- Supplied records:
————————

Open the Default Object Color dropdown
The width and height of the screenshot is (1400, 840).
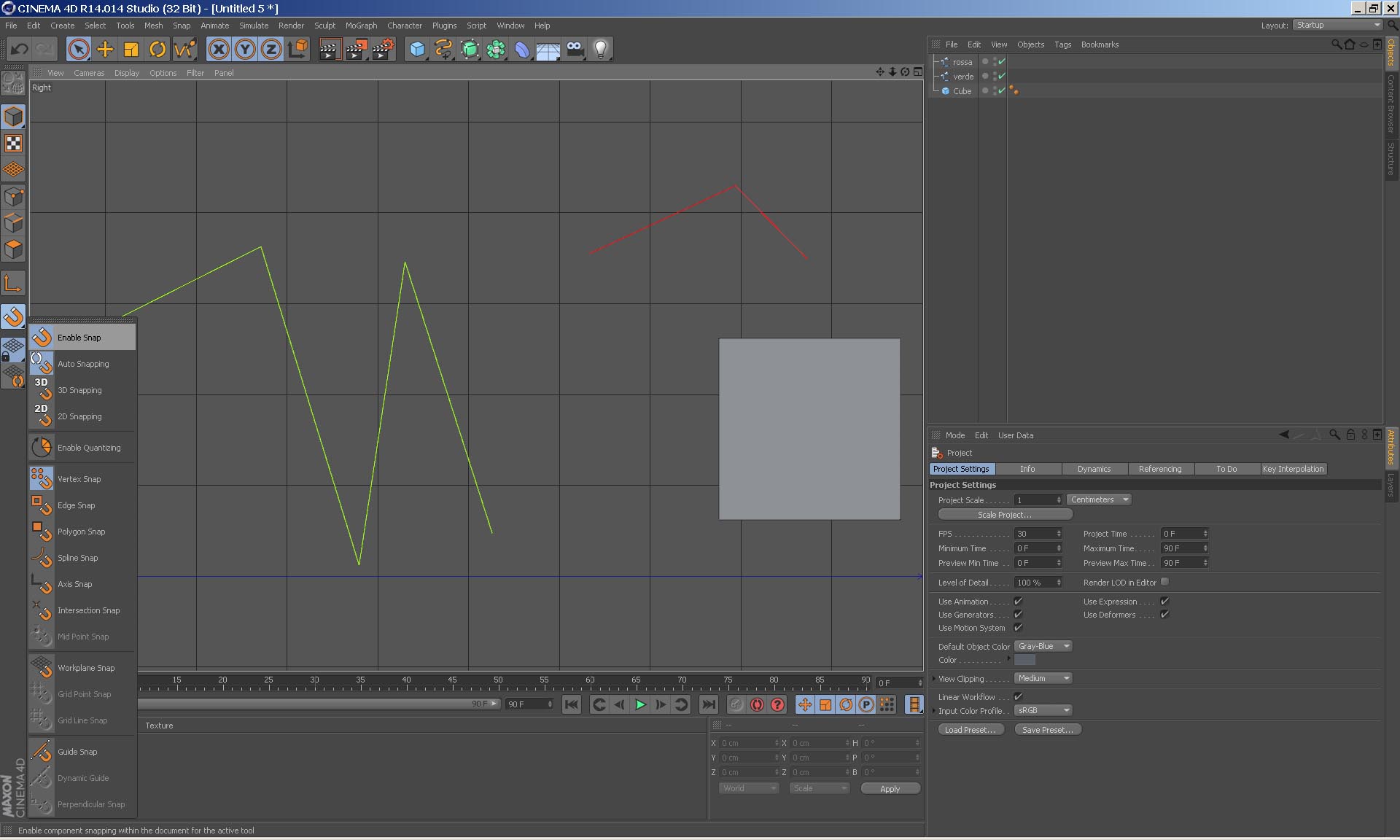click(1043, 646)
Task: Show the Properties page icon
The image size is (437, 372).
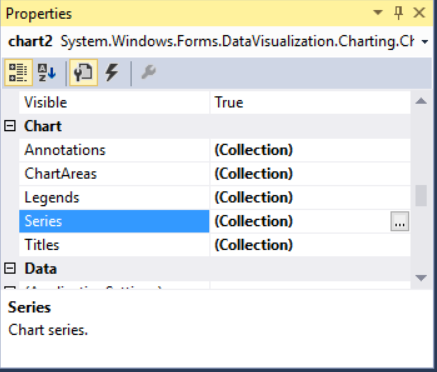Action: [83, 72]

————————

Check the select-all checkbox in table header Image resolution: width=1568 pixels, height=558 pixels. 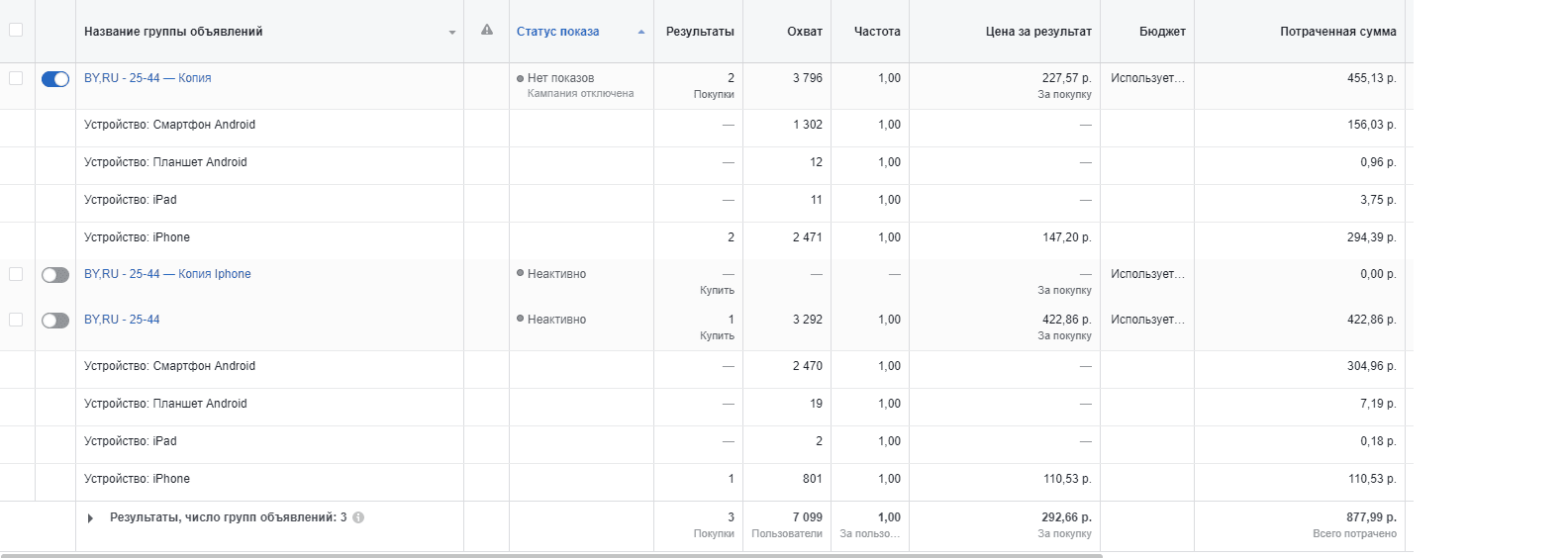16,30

————————

- What this task involves: Copy the records from the line with "Task: Show the Properties page icon" to the line with "Action: [83, 72]", swapping "Properties" for "Settings" and leaving everything else the same. Leave the pictures out of your answer.

- Task result:
Task: Show the Settings page icon
The image size is (437, 372).
Action: [83, 72]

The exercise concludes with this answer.